A los pocos minutos de colgar apareció en la bandeja de entrada un email de Google:
“Has recibido una reseña de 1 estrellas [sic]».
Pinché en el enlace:
«Un sinvergüenza”, acompañada del huérfano astro.
Se me cayó el mundo encima. Mi prestigio por los suelos. Mi negocio por la borda. Tantos años de trabajo para nada. Otra vez a reinventarme. En fin, un desasosiego total que me sumergió en el lado oscuro.

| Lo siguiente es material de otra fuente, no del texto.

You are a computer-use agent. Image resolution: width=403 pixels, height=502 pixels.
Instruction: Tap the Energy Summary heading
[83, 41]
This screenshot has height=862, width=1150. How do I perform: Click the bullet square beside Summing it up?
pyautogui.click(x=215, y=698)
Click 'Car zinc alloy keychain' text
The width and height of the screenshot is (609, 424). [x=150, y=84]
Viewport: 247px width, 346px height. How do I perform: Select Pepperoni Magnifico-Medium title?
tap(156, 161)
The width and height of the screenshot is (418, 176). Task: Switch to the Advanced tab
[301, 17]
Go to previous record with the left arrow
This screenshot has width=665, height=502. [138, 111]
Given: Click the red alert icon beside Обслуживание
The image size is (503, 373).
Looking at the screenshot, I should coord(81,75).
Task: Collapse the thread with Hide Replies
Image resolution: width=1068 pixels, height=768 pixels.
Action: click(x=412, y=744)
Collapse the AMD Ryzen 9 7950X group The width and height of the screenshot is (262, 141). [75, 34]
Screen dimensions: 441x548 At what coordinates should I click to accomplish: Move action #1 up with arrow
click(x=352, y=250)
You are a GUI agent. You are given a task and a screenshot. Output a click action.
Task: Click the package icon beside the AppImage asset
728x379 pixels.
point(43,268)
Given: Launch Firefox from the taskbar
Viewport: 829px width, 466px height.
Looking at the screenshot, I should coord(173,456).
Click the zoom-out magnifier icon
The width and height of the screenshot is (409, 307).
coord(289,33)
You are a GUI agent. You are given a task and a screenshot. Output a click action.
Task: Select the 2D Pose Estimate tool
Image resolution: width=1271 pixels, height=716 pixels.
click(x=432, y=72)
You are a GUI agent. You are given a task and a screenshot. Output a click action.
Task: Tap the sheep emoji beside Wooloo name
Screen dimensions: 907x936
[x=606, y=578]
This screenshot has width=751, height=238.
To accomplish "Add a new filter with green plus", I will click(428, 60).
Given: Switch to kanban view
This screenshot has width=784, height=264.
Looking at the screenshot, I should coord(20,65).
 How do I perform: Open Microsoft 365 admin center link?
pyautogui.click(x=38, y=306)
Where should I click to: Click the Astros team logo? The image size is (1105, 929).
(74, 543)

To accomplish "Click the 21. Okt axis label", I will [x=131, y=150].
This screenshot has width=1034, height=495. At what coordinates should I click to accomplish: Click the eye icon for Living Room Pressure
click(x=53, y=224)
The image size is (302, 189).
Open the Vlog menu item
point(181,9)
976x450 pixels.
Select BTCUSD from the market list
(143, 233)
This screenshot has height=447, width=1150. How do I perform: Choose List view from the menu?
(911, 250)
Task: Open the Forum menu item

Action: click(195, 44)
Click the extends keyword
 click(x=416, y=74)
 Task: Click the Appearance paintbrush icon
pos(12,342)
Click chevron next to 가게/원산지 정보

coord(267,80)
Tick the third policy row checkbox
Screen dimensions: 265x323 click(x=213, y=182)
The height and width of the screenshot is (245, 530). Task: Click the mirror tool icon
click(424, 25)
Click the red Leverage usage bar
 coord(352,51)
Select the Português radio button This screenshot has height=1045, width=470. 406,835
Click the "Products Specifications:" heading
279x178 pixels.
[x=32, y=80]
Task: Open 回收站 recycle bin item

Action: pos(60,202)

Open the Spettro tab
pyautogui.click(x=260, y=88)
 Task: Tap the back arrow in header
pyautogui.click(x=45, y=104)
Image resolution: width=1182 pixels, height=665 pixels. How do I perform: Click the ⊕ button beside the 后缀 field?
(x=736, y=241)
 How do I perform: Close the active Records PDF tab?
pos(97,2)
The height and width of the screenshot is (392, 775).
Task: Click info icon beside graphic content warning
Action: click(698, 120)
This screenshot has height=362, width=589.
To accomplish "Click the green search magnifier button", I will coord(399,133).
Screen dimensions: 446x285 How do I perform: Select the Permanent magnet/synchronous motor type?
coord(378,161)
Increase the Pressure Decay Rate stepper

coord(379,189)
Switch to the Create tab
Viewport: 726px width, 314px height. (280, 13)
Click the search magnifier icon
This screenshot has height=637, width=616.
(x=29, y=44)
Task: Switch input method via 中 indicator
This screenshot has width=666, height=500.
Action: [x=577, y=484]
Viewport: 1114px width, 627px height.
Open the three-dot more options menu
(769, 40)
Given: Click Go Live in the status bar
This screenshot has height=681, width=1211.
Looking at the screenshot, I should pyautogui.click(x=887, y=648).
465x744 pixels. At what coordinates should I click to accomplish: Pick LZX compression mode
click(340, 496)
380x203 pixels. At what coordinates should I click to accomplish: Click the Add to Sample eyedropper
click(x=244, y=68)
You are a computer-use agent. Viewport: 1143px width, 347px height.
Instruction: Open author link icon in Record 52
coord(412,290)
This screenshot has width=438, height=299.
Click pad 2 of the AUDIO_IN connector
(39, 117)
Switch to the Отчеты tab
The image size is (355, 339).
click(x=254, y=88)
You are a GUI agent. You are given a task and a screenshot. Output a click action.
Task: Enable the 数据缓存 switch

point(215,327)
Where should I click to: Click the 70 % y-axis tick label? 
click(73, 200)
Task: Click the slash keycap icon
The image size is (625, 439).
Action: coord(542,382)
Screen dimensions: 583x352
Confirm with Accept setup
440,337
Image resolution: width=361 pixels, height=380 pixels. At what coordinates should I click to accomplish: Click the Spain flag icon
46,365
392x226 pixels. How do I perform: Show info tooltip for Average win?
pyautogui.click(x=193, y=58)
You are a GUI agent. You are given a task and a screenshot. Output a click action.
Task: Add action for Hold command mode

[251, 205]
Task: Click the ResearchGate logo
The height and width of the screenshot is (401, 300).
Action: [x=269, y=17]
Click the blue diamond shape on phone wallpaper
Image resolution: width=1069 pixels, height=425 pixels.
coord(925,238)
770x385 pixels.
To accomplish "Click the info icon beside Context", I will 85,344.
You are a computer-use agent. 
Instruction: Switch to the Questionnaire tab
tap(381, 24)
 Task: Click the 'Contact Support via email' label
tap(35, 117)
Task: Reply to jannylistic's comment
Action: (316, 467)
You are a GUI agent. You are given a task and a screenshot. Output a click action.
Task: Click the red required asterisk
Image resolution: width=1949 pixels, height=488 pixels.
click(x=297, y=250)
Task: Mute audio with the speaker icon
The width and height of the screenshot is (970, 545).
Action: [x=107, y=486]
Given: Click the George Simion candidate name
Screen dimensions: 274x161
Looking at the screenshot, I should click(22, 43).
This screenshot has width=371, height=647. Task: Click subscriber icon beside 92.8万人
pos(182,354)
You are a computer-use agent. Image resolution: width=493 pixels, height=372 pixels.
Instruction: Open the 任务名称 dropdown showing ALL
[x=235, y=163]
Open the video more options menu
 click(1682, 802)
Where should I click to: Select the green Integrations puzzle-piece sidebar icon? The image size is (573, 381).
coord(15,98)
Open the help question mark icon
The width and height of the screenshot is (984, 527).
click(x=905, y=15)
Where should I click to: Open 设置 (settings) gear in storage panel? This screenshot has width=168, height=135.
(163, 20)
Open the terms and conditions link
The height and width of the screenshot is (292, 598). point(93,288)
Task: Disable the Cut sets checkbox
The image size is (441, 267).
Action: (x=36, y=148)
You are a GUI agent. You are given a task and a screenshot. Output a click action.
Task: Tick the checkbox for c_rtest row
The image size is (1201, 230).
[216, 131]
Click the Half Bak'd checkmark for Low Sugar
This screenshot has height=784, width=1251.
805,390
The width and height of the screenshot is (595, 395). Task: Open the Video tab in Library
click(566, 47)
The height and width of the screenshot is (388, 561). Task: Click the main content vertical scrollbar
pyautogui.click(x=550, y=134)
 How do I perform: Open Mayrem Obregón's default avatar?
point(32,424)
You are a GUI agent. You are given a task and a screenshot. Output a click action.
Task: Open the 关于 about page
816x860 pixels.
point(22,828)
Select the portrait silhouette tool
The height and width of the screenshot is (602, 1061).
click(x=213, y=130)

Me dirigí al buscador: oigan, miren, que ha habido una confusión, que a esta señora no la conozco de nada, lo típico. Respuesta automática:
“Hemos recibido tu solicitud para retirar la reseña que aparece abajo y la estamos evaluando. Es posible que tardemos hasta tres días laborables. Una vez que hayamos tomado una decisión, recibirás un correo electrónico”.
Tomando una decisión, ni más ni menos. Me tuvieron sin dormir un par de días para acabar contestándome que la reseña no infringía ninguna de sus políticas, y que por tanto se seguiría mostrando. Me recomendaron que hablara directamente con «el cliente» para resolver el problema. Seguí sus indicaciones, pero no hubo posibilidad de diálogo.
A a las pocas semanas, eché un vistazo a mi página y, como les decía, la fatídica reseña había desaparecido. De nuevo se hizo la luz, como en el salón de General Lacy.